You power through. Needless to say, things do not improve with the birth of Middle Child. Now you are up at 0200 and 0600 with the baby (but you have the improved bladder capacity of a guinea pig), and the toddler starts his day at 0700. You are so scared of letting the baby wake the toddler (because the thought of having to read The Gruffalo at 0200 while soothing a fretful baby would be the last straw) that sleep training is not even an option. Only after a bout of flu so bad that you thought you had TB (there’s still a part of you that wonders…) do you realise that :
A) the now 8 month old Middle Child will never figure out sleeping through all by himself;
B) his failure to do so thus far (and the resulting overwhelming sleep deficit) has not enhanced his mother’s well-being;
C) said mother’s mat leave is nearly over, and she needs to stop haemorrhaging sleep and start banking some hours;
D) ergo said baby will need a wee nudge…
Loyal reader, he figured it out in 2 nights. Just like Firstborn Son, who, it turned out, was not even remotely disturbed by his baby brother’s short-lived nocturnal protests. Not gonna lie, Middle Child is very much a morning lark. He genuinely believed that sleeping through til 0530 was acceptable. Obviously he was wrong (let’s just say it shouldn’t be a default setting, it’s just not civilised) and compromise was reached following a second round of training to modify factory settings to align with the toddler. Still pretty damn early! For years, he remained the irritating reason why everyone in the house was awake at sodding-morning-lark o’clock. No amount of begging, education, bribery, punishment or training, would incentivise him to get up quietly. His sister’s arrival cost me less sleep than that child’s early morning shenanigans! Only Daughter nailed the sleep thing early and hasn’t looked back. Being a night owl like her mother, she was an early adopter of the lie-in.

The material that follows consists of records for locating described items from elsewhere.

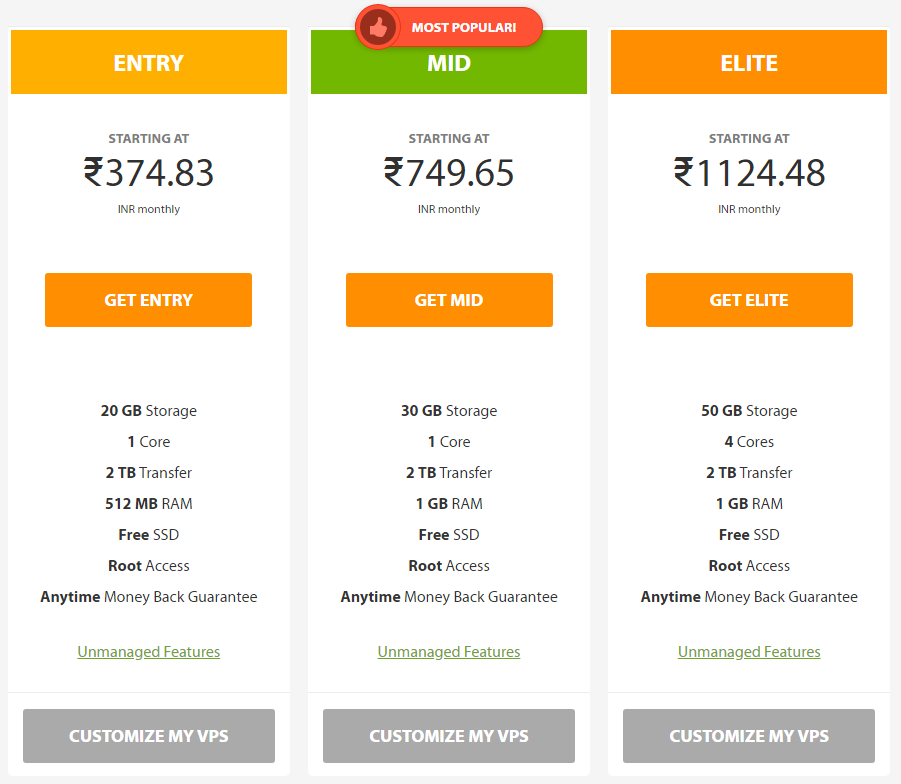Click the ₹1124.48 Elite price
Screen dimensions: 901x784
(749, 172)
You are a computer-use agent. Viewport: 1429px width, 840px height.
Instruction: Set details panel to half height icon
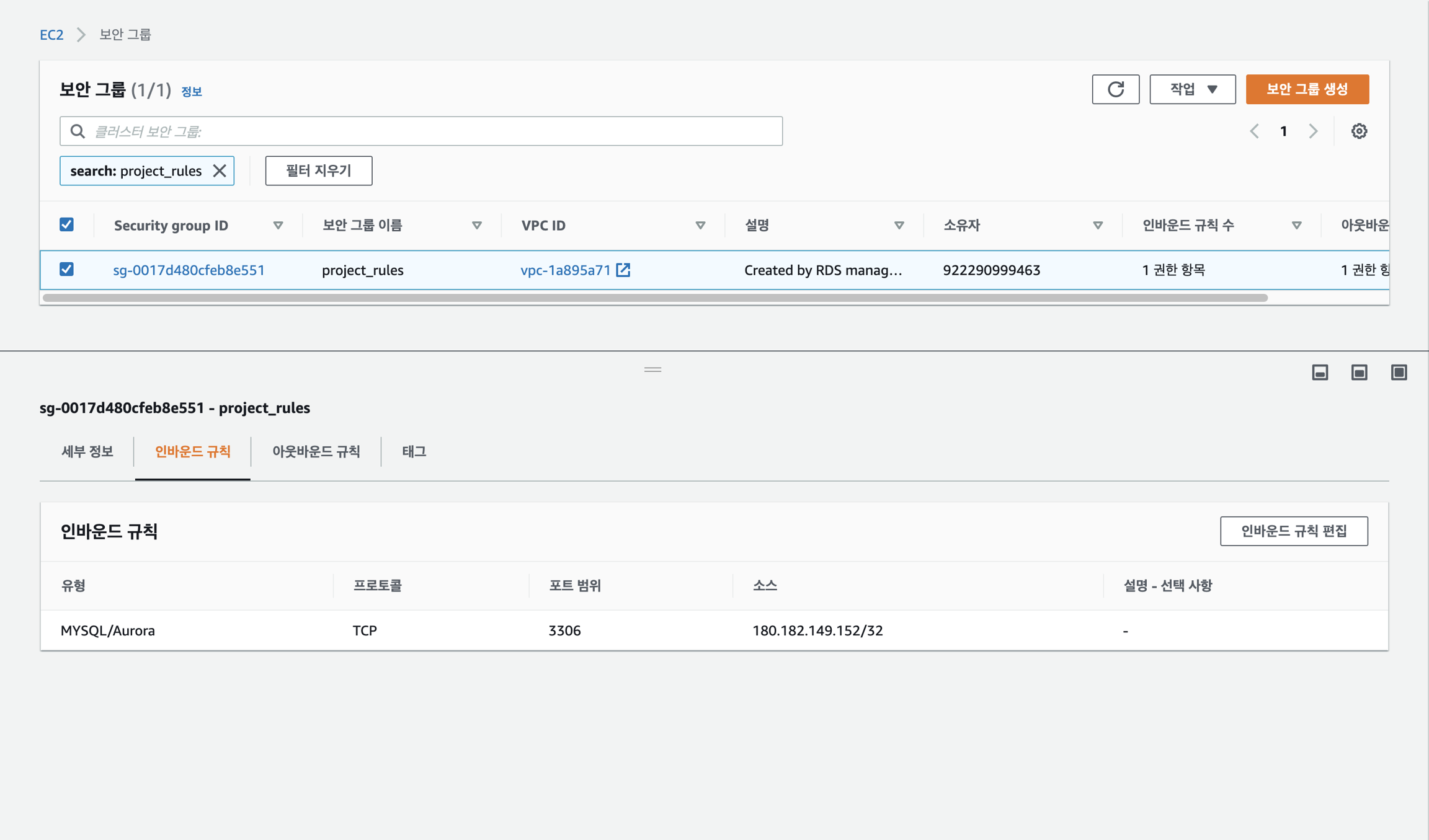coord(1359,372)
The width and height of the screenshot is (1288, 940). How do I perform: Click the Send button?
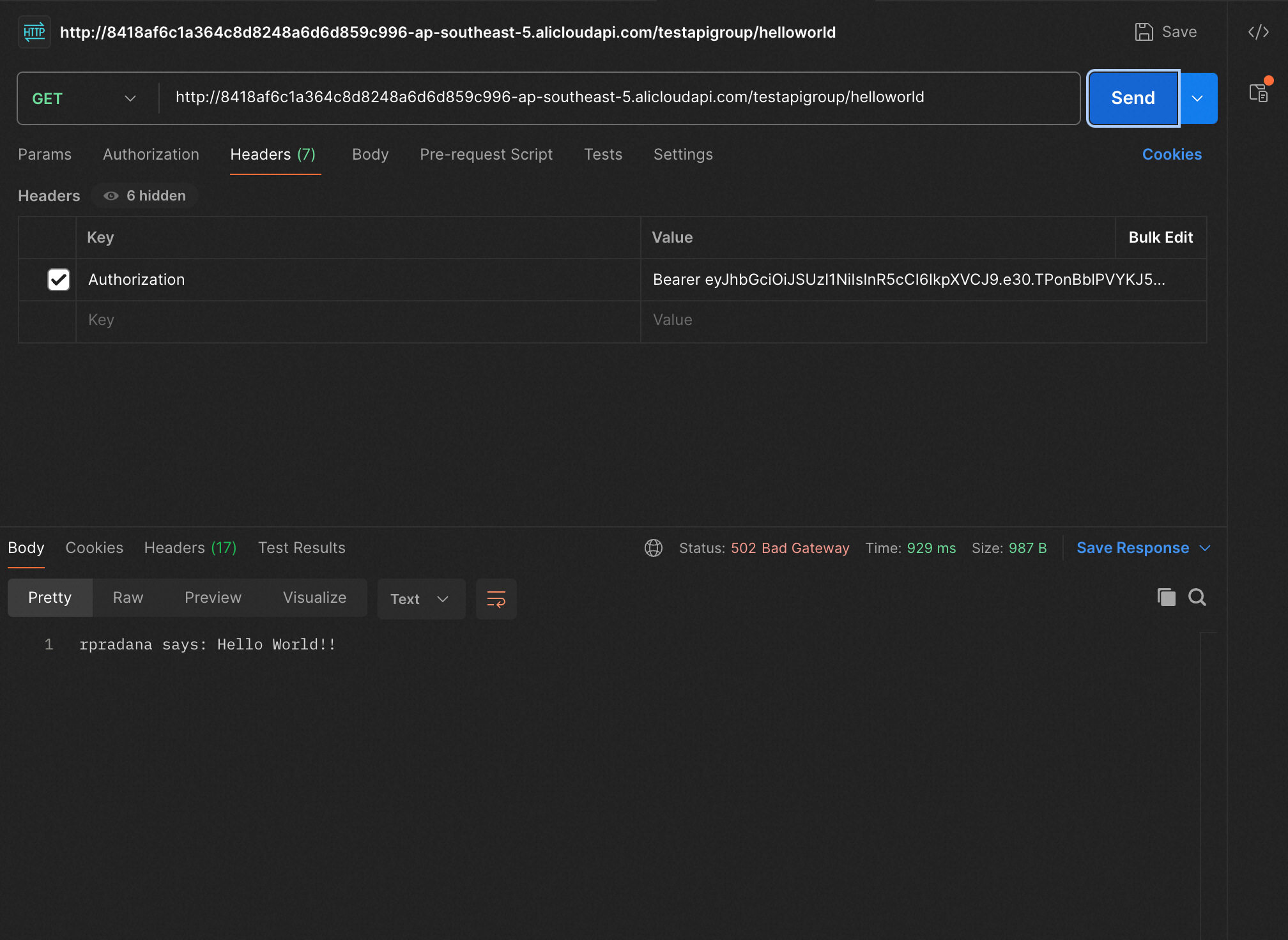[x=1132, y=98]
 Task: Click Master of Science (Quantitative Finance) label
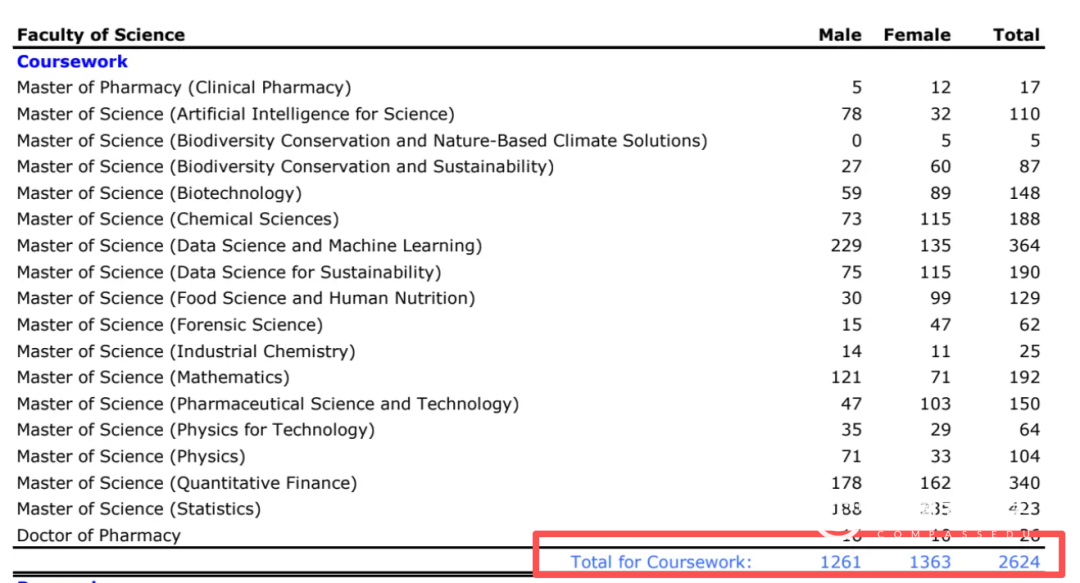pyautogui.click(x=187, y=483)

Happily, once Middle Child hit adolescence, the special sleep hormones kicked in (it’s truly the only silver lining where pesky hormones are concerned) and finally peace and harmony reigned. Not even the thought of dastardly retribution (however richly deserved) would have persuaded me to wake up earlier than the kids to regale them with some awe-inspiring, mind-improving, harmonically-pleasing, majestically-symphonic noise-I-mean-opera.

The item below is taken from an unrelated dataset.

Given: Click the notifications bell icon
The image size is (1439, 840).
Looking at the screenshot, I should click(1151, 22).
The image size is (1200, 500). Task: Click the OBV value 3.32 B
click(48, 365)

It’s taken me a few years since the re-establishment of lie-ins to eliminate the sleep deficit. During those deficit reduction years, I religiously avoided any unnecessary morning commitments. Weekday school runs and my fortnightly Sunday labour ward shifts were, as far as possible, the only exceptions. I knew I’d finally broken even when I found myself not only acknowledging the hours prior to midday, but also using some of them productively. Look, I’m still a night owl! That’s my default setting. I think these settings can be slightly modified to maintain optimum health AND productivity, but there are limits.
I don’t take sleep for granted though, and will readily implement any sleep enhancing precautions in an effort to protect my current (precious) sleep surplus. Because honestly, this feeling that my battery is nicely topped up is such a gift. I know how lucky I am. I’m all too aware that as middle age looms large, it can’t last. I’ll keep practicing!